Figured it was a resource limitation, but the controller seems to use as much memory as I give it. It was at 2Gi when I opened this, currently at 10Gi. The interval refreshes seem a lot more consistent with more memory, but the above error happens any time a manual refresh is triggered. Once a manual refresh is triggered, I sometimes observe that interval refreshes stop working as well until I manually remove the refresh annotation.
How many tags in total are there in the targeted image repository?
Largest is about 1100 total tags, ~60 match the filter. ~1500 images total, some untagged, but policies keep it around this number pretty consistently. Find that it happens for projects whose warehouses have a very small number of tags as well though
Those API server logs do not appear related to this in any way. They look to me like the UI's client disconnecting abruptly.
I've updated image retention. Max tags in any repo kargo uses is now 500 with around 30 matching in any repo, but issue persists.
I would be very surprised if this weren't simply that discovery is taking a very long time and rate limiting may be a factor. Out of curiosity, are you using one of the public registries?

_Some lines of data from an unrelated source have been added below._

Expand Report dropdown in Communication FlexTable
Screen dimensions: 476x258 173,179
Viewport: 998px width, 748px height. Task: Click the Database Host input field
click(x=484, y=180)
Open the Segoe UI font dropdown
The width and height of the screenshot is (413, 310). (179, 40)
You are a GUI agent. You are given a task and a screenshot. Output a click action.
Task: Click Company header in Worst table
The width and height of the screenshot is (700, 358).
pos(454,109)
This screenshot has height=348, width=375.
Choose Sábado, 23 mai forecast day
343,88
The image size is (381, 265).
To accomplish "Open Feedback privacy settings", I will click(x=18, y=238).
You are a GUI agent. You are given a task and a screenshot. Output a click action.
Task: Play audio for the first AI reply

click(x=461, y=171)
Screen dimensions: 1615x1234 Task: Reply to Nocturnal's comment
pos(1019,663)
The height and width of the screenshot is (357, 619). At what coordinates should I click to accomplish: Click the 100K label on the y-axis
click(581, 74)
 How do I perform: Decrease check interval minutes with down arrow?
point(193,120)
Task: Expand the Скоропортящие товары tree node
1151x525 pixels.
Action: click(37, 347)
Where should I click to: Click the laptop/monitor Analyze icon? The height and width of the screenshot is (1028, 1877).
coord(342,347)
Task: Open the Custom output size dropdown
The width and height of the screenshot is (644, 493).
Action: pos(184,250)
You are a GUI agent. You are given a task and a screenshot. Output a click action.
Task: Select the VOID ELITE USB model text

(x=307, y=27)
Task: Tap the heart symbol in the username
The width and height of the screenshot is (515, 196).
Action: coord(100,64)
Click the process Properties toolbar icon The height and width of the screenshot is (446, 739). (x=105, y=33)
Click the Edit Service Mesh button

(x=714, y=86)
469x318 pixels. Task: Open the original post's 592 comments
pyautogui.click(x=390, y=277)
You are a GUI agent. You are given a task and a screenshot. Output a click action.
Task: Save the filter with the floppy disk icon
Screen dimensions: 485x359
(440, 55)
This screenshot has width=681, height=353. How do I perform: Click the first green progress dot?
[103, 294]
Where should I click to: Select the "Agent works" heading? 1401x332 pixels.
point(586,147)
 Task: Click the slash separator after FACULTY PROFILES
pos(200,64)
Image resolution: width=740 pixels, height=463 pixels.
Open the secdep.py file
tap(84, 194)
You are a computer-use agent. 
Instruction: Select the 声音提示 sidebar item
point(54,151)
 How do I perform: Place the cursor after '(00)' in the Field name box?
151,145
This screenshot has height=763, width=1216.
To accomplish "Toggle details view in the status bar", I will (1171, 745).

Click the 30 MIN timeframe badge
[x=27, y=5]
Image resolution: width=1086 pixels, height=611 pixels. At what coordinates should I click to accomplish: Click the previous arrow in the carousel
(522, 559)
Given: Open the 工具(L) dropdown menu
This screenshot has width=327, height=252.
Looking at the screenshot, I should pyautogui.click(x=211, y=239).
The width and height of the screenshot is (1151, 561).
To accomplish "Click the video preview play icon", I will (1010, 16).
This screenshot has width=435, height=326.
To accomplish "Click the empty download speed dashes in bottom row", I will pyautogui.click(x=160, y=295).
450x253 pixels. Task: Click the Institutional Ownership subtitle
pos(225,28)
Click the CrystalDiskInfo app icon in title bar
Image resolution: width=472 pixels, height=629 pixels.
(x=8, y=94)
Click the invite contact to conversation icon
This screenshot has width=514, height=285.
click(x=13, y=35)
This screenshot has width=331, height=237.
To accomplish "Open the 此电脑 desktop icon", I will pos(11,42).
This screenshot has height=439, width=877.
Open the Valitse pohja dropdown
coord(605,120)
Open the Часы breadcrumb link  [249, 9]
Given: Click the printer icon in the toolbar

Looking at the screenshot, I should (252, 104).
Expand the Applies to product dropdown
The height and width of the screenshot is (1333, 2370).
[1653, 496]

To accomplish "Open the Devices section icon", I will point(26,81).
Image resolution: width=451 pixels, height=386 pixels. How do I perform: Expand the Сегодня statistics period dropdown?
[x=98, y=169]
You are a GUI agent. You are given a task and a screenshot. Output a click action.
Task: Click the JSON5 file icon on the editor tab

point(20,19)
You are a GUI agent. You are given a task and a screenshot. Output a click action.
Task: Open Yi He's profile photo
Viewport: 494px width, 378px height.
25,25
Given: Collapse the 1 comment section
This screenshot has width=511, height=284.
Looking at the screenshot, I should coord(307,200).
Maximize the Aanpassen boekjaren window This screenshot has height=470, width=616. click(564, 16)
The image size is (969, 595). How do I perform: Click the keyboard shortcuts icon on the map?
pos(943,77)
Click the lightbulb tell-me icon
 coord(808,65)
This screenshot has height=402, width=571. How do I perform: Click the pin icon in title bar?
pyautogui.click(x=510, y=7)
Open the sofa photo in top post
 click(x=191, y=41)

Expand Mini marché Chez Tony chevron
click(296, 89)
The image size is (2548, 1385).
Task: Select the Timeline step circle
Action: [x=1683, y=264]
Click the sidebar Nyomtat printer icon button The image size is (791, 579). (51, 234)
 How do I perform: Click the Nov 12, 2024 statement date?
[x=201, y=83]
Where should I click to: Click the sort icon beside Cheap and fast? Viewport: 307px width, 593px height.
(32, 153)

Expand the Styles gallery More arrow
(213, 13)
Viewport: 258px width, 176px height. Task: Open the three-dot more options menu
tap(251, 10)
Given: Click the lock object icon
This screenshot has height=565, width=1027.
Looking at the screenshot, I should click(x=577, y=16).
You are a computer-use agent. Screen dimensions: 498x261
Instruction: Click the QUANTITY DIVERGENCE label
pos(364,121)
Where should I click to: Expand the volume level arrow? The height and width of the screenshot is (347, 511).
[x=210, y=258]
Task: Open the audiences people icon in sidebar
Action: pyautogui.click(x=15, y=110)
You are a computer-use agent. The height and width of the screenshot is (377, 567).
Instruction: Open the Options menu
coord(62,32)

Can you share an (anonymized) Warehouse that presents this issue? Trying to see if we can narrow this down, as the heaviness of the indexing depends partly on the selectors you use.
All images come from ECR. I do agree, it feels like a rate limit - it will sometimes discovery newly tagged images immediately, other times takes 40 minutes. But I've reviewed ECR rate limits in Service Quotas, and nothing stands out (highest is ~10 req/s). Also checks Github app rate limits thinking maybe its discovering image but not manifests, but those are all very low as well.
Here is the warehouse definition:
apiVersion: kargo.akuity.io/v1alpha1
kind: Warehouse
metadata:
name: sources
namespace: <project>
spec:
freightCreationPolicy: Automatic
interval: 5m0s
subscriptions:
- git:
branch: main
commitSelectionStrategy: NewestFromBranch
discoveryLimit: 20
includePaths:
- regex:<app-manifest-path>/resources/.*
- regex:<app-manifest-path>/services/.*
- regex:<app-manifest-path>/charts/.*
repoURL: https://github.com/<org>/<repo>
- image:
allowTags: >-
^production-[0-9]{4}-[0-9]{2}-[0-9]{2}T[0-9]{2}-[0-9]{2}-[0-9]{2}Z-[0-9a-f]{40}$
discoveryLimit: 20
gitRepoURL: https://github.com/<org>/<repo>
imageSelectionStrategy: Lexical
repoURL: <account-id>.dkr.ecr.us-west-2.amazonaws.com/<repo>
the includePaths for the git source are all scoped to only manifests related to the applications that are managed by the stages that consume freight from the warehouse.
If it were the controller taking a long time to discover matching image tags, or being rate limited, I'd expect to see the log "Obtained credentials for image repo" here for the warehouses when a new controller comes up, and then hang. When I delete a controller pod and a new one comes up, it often does not, and the effected/delayed warehouse continues to not get latest freight. Whenever I do finally see that log, the freight becomes available almost immediately.
When I delete a controller pod and a new one comes up, it often does not
Warehouses are listed and enqueued for reconciliation on startup, of course, but the logic that checks whether spec.interval has elapsed since the last discovery still applies. So most Warehouse reconciliations are going to short-circuit on startup.
Looking more at the logic, I see this possibility:
-
It's almost time to discover new Freight based on time elapsed since last discovery, but not quite.
-
The Warehouse gets requeued for reconciliation in another
spec.interval.
The end result could be up to 2 * spec.Interval elapsing between discoveries.
Fix incoming...
Unfortunately seem to be experiencing the same behavior in 1.0.1. Auto freight discovery frequently taking 4x or more the spec.interval, and manually triggered refresh is unresponsive.